Eight States, Dozens of Districts, Same Bank

One of the challenges of determining how much water is left in the High Plains aquifer (or any aquifer) is that decline rates are extremely variable over space and time, says Shannon Kenyon, a geoscientist and executive director of the Groundwater Management District No. 4 in Kansas. Plus, she says, water moves so slowly through this portion of the aquifer that problems associated with declining water levels are highly localized.

Another challenge is that regulations governing groundwater withdrawal are also highly localized, says Karina Schoengold, an agricultural economist at the University of Nebraska–Lincoln. For example, Nebraska has a network of 23 natural resources districts that manage groundwater and soil. Kansas has five large groundwater management districts, and Texas has 98 water conservation districts. Every single one of these districts operates individually, which means “there’s no consistent way of regulating groundwater,” Schoengold says.

Some districts, like Kenyon’s in Kansas, halted new appropriations. “The state cannot issue any new water rights within our district,” Kenyon says. So if someone wants to develop a new farm or break a larger one up, the new buyers would have no automatic water rights. They would have to buy water rights from someone else. Other districts put moratoriums on any new irrigated acres, Schoengold notes. Still other districts offer farmers three‐ to five‐year allotments of water and let them choose how much to use each year. Barron saw an intriguing situation in 2022 related to such an allotment: When it became clear that the drought in Texas was going to be exceptional, farmers reacted a lot quicker than the last exceptional drought in 2011. That year, people kept trying to irrigate and save their crops, losing a lot of money in the meantime, whereas this year, he says, people “backed away earlier,” abandoning or plowing under their crops or selling livestock so as not to set themselves back for years to come.

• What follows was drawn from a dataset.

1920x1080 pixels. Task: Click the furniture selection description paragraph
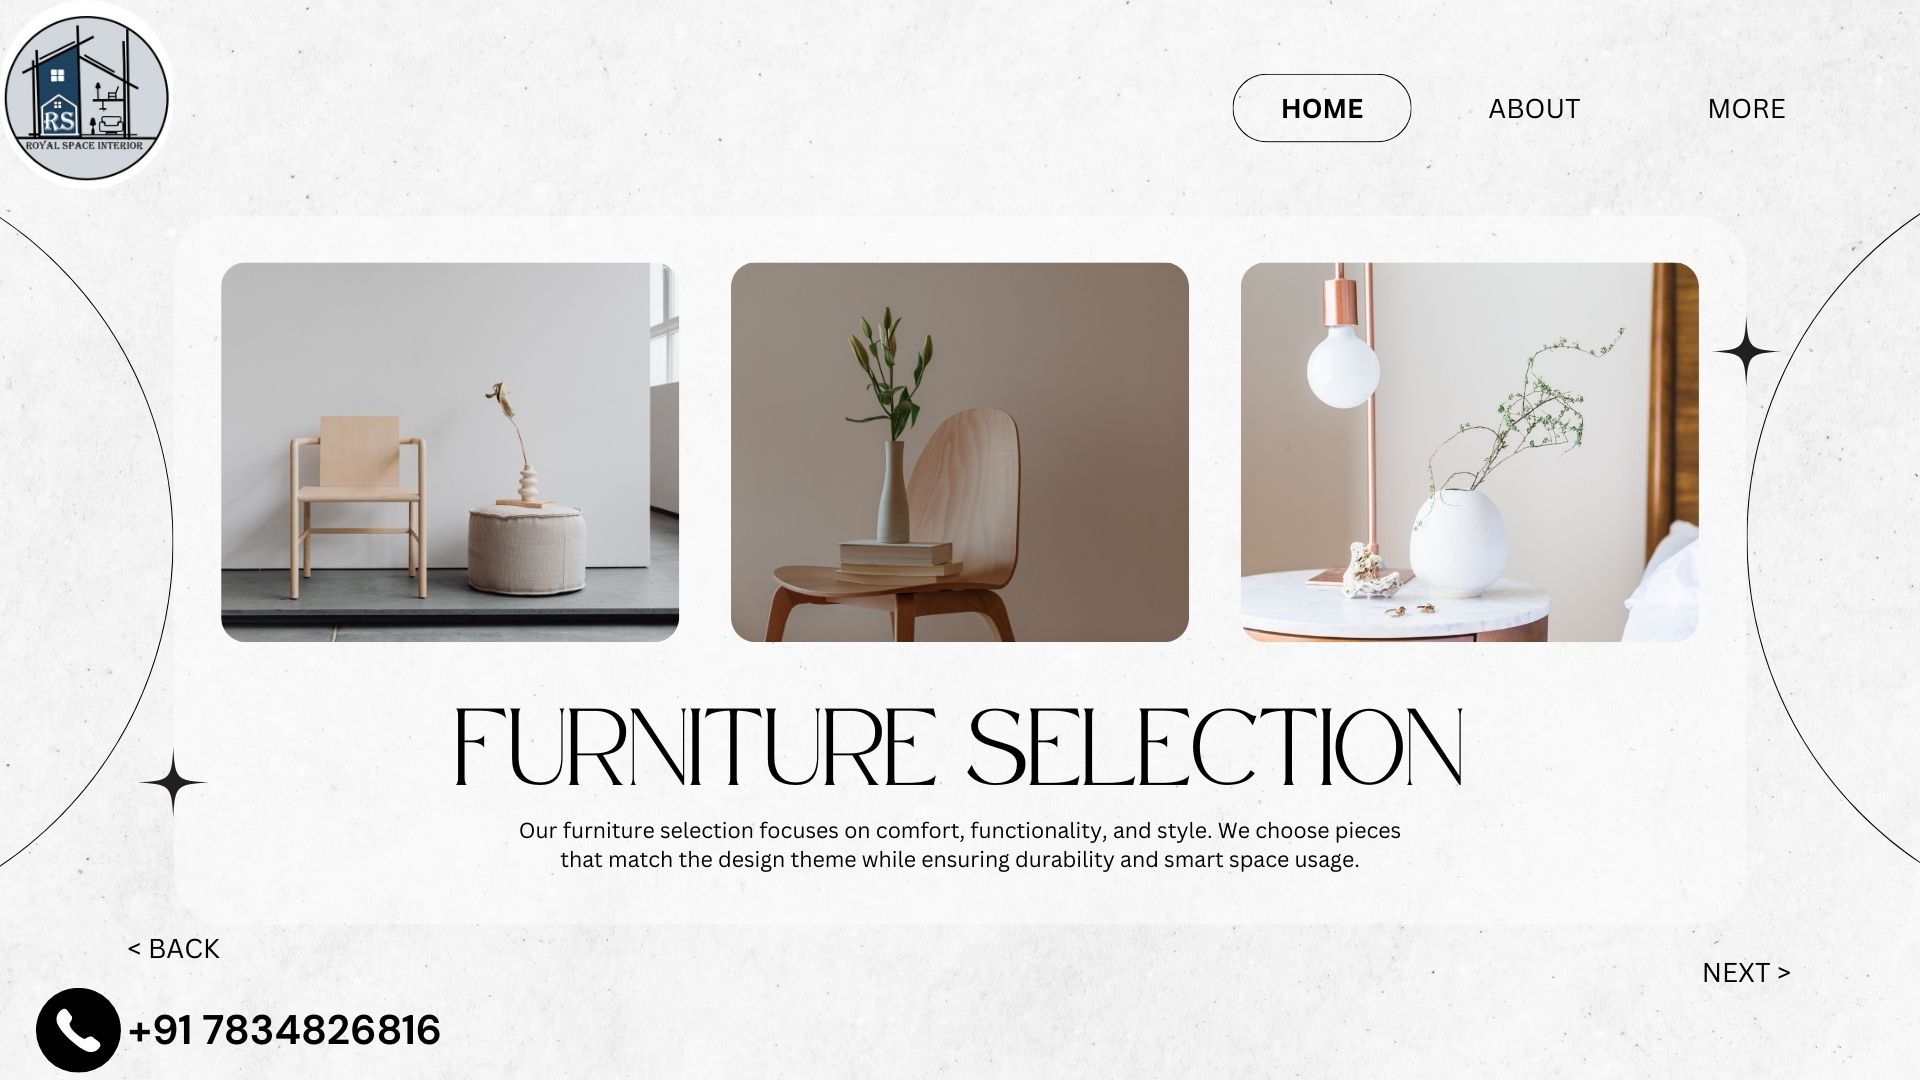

Because regulations vary geographically, crop advisers need to be aware of water regulations for wherever they advise, Schoengold says. Search online for the local water conservation or management district and contact them. These groups have so much valuable information, Barron says. Farmers or CCAs just have to call. For example, if a farmer needs additional irrigation for a crop but there’s none allocated or none remaining in an allocation, the adviser needs to know that before advising the farmer. “The producers are stuck between a rock and a hard place,” Kenyon says. She’s heard too many stories of farmers being advised to add more and more water to their crops when there’s no more to give. And, in fact, if farmers were to overpump, they could lose their water rights. “The data show that we just don’t need to be putting as much water on these crops as historically thought,” she says.

How Can We Balance Our Groundwater Account?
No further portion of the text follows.